21. Soit glorifié dans l’Eglise par le Christ-Jésus, dans la succession de tous les âges et de tous les siècles. Amen.

Saint Paul, après avoir établi plus haut quel est le but de sa demande et de sa prière pour les Ephésiens, c'est-à-dire la force de l’Esprit dans la foi et dans la charité, indique ensuite le fruit de la force par la foi et par la charité qu’il a sollicitée. Ce fruit est une certaine connaissance. Il dit donc d’abord quelle est cette connaissance ; ensuite quelle est l’efficacité de cette science et connaissance ; (verset 19) : pour que vous soyez comblés de toute la plénitude de Dieu.
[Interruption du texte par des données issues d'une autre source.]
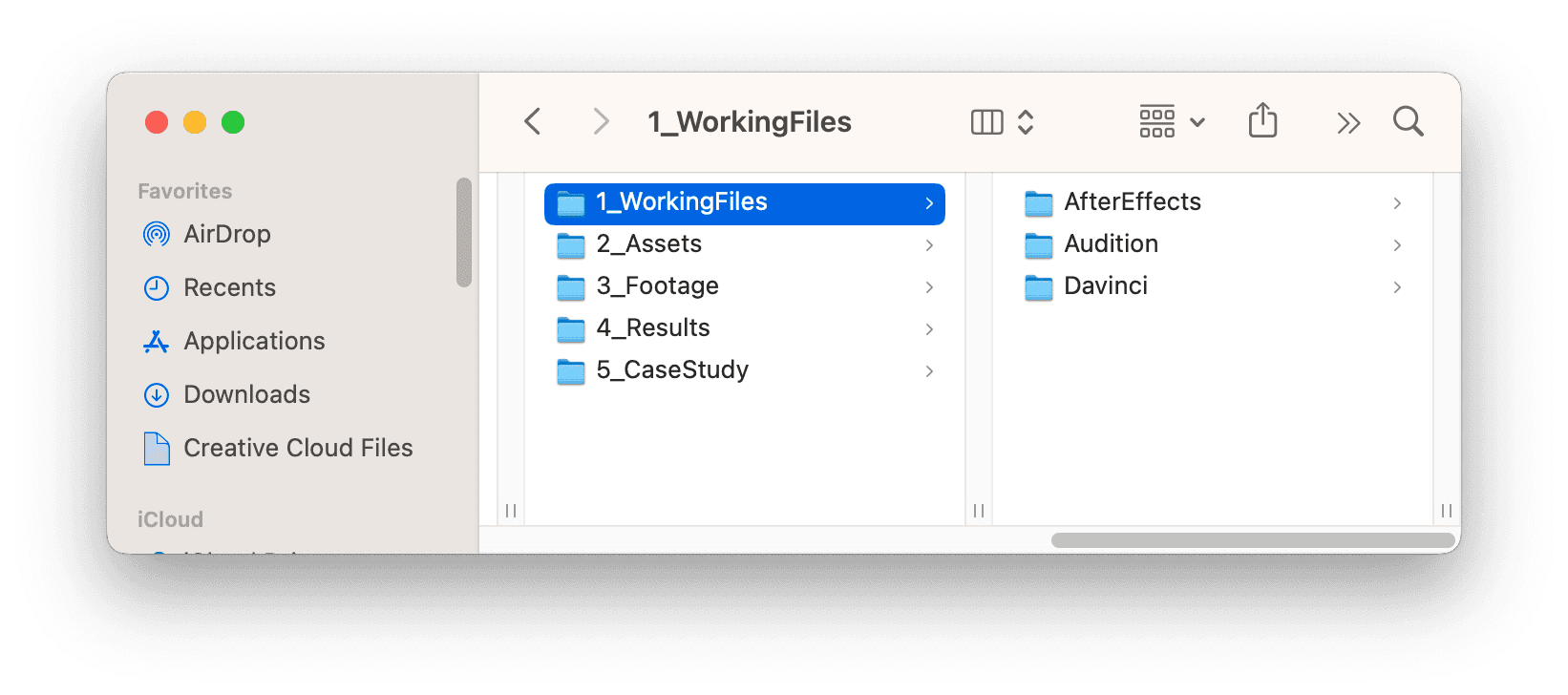Open the group-by grid dropdown

coord(1172,122)
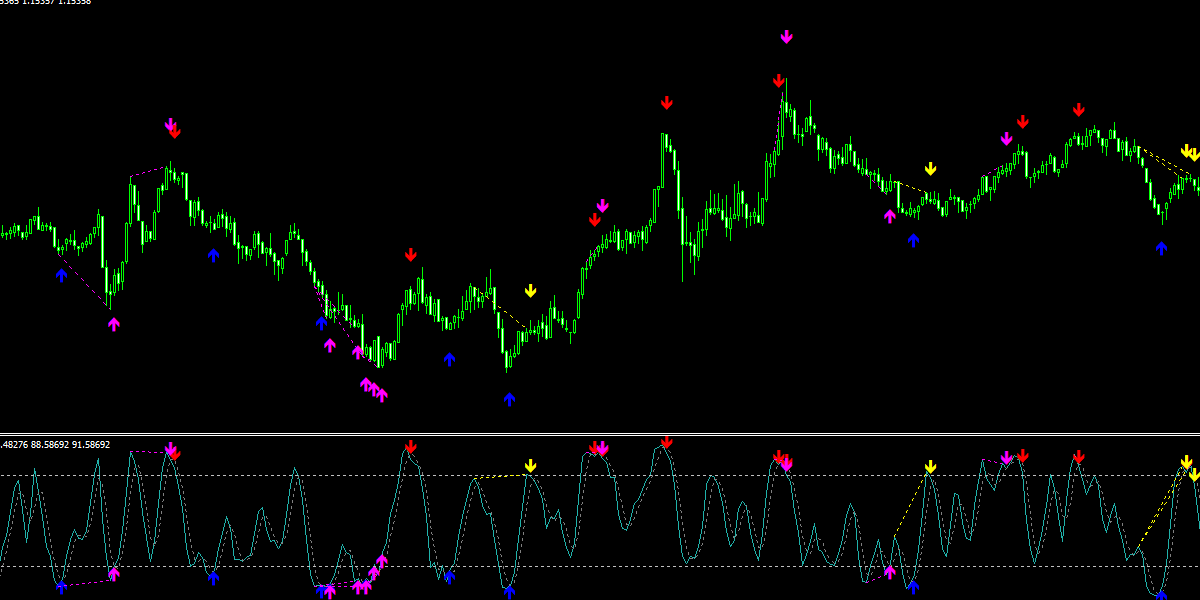Select the leftmost yellow down arrow in the price chart
The image size is (1200, 600).
click(530, 291)
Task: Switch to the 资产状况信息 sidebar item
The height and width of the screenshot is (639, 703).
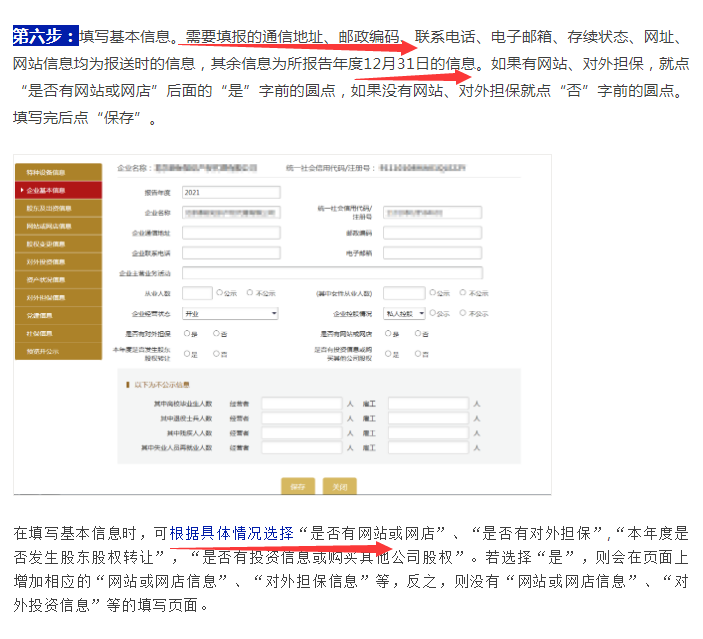Action: point(58,279)
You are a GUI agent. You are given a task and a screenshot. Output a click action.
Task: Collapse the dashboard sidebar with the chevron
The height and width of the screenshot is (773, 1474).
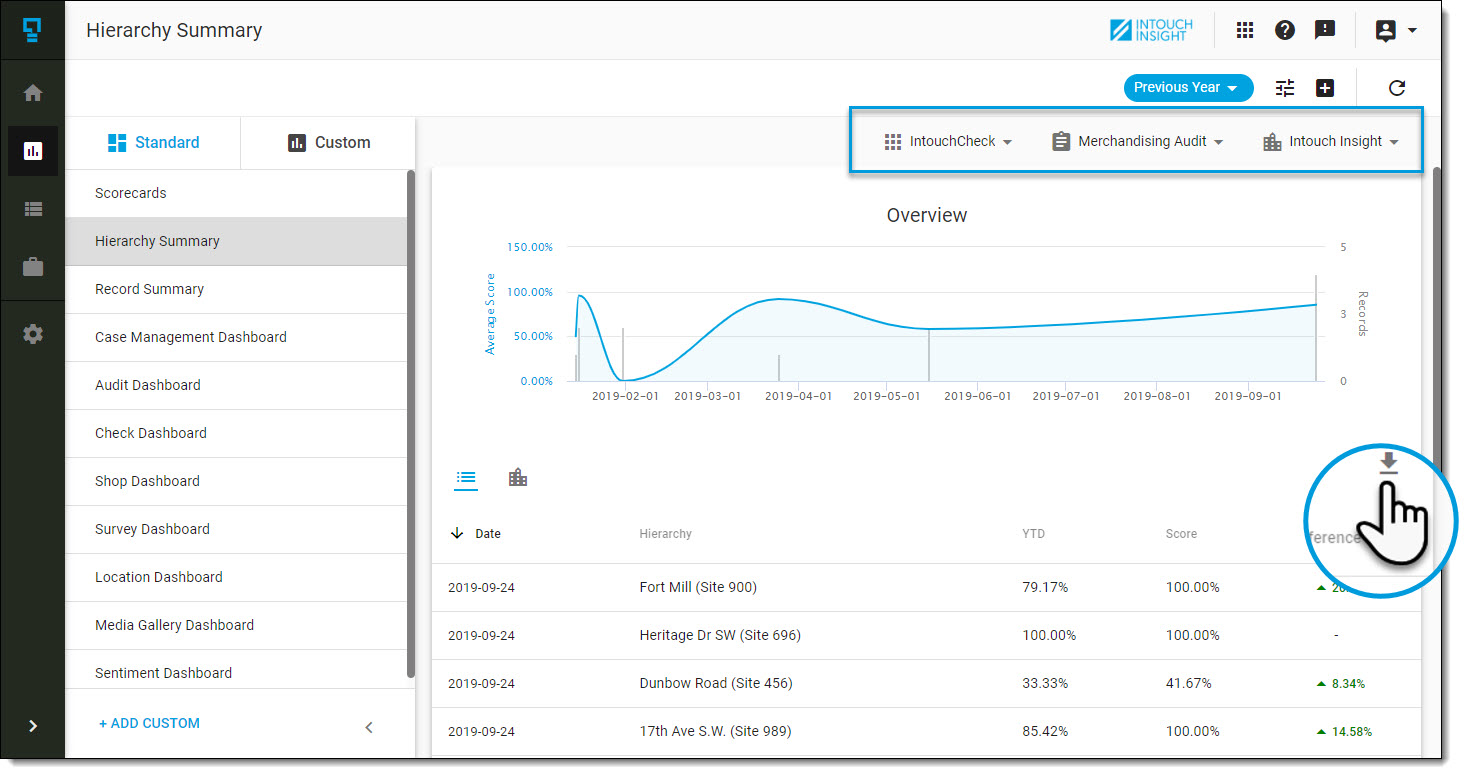click(368, 727)
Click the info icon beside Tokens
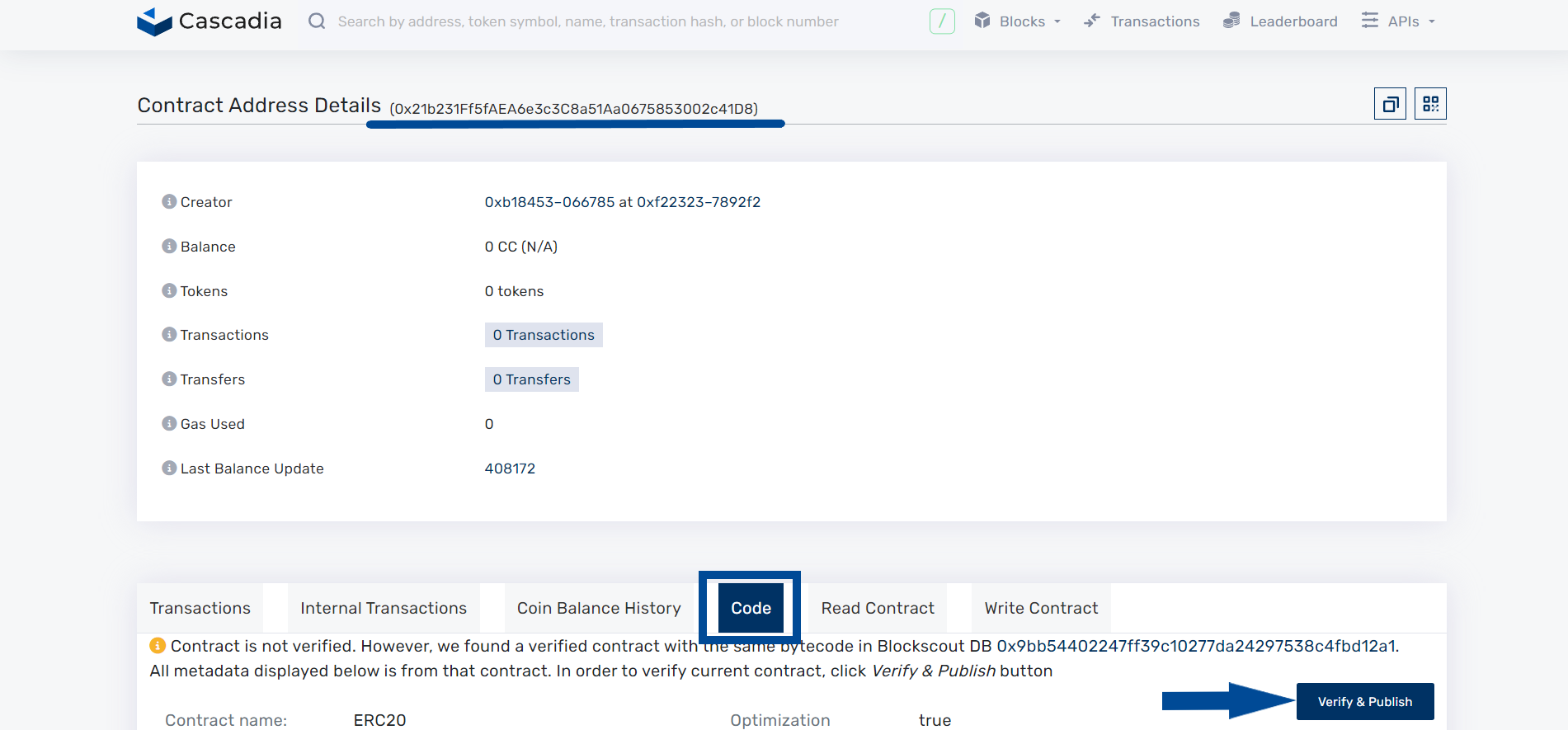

L’Apôtre dit donc (verset 17) : que vous soyez, mes bien-aimés, tellement enracinés et fondés dans la charité pour que (verset 18) vous puissiez comprendre, etc. Ceci peut s’entendre de deux manières : d’abord en se rapprochant davantage de la pensée de l’Apôtre. Il faut remarquer que, soit dans le temps à venir, soit dans le temps présent, la connaissance de Dieu nous est nécessaire ; en effet dans le futur nous nous réjouirons d’avoir connu Dieu et d’avoir connu son union avec la nature humaine ; (Jean XVII, 3) : "La vie éternelle consiste à vous connaître, etc." ; et (Jean X, 9) : "[Si quelqu’un entre par moi, il sera sauvé]; il entrera," à savoir dans la contemplation de la divinité, "et il sortira," à savoir par la contemplation de l’humanité, "et il trouvera des pâturages." Comme la foi est le commencement de cette connaissance future, puisqu’elle est "la substance des choses que nous devons espérer" (Hébr., XI, 1), comme si par une sorte d’anticipation, elle les fait déjà comme subsister en nous ; il s’ensuit que notre foi embrasse ces deux objets, à savoir la divinité et l’humanité de Jésus-Christ ; (1 Co II, 2) : "Je n’ai pas fait profession de savoir autre chose parmi vous que Jésus crucifié, etc." Ceci supposé, l’Apôtre introduit donc d’abord les Ephésiens dans la connaissance de la divinité ; ensuite dans la connaissance des mystères de la divine humanité ; (verset 19) : et connaître [l’amour de Jésus-Christ envers nous], lequel surpasse toute connaissance, etc.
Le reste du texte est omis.